While hundreds of thousands of homes (one-fifth of all housing occupied at the time by people of color) were destroyed as part of this process, less than 10 percent of those displaced – three-fourths of whom were black – had new single-resident housing to go to afterwards, as cities rarely built new units to replace the old ones. Instead, displaced families often had to rely on crowded apartments, living with relatives, or living in run-down public housing projects.

Since then, most efforts to reduce crowding in public housing by spreading subsidized residences throughout working and middle-class neighborhoods have been blocked by those who didn’t want persons from the “ghetto” living near them. So the ghetto has remained isolated, wracked by concentrated poverty and all the problems that come with it.

Those problems include higher crime rates, family dissolution, inferior health care facilities and thus, greater levels of illness, and now, apparently, the privilege of becoming the punch line in someone else’s idea of a joke.

None of the above history will matter much to Chang, I’m sure, or others who think making fun of “crack whores” is the epitome of high comedy. But it should matter to us.

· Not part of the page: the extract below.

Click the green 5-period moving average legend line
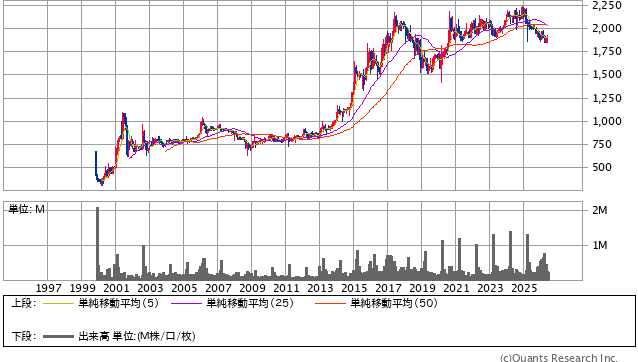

And so should David’s phone number, which he gladly offers on his website. I think we should let him know what we think of his game, so by all means let’s do so. Give him a ring at 866-444-3886, or drop him an email at [email protected].

And then let Hasbro/Milton Bradley know about Chang’s games too. You can reach them at 888-836-7025. Or e-mail Hasbro Media contact Stacey Roberts at [email protected]. Let her know that this detestable game, which rips off the concept of one of their products is out there, and that as a company whose own "diversity statement" claims a corporate commitment to "respect and inclusion," surely they would want to weigh in on the use of that concept to disrespect entire communities.

Since the layout, style and feel of GHETTOPOLY is more than a little similar to the original from which the OPOLY part of the name is taken, it shouldn’t take a particularly brilliant patent and trademark lawyer to shut Mr. Chang's fun down for good.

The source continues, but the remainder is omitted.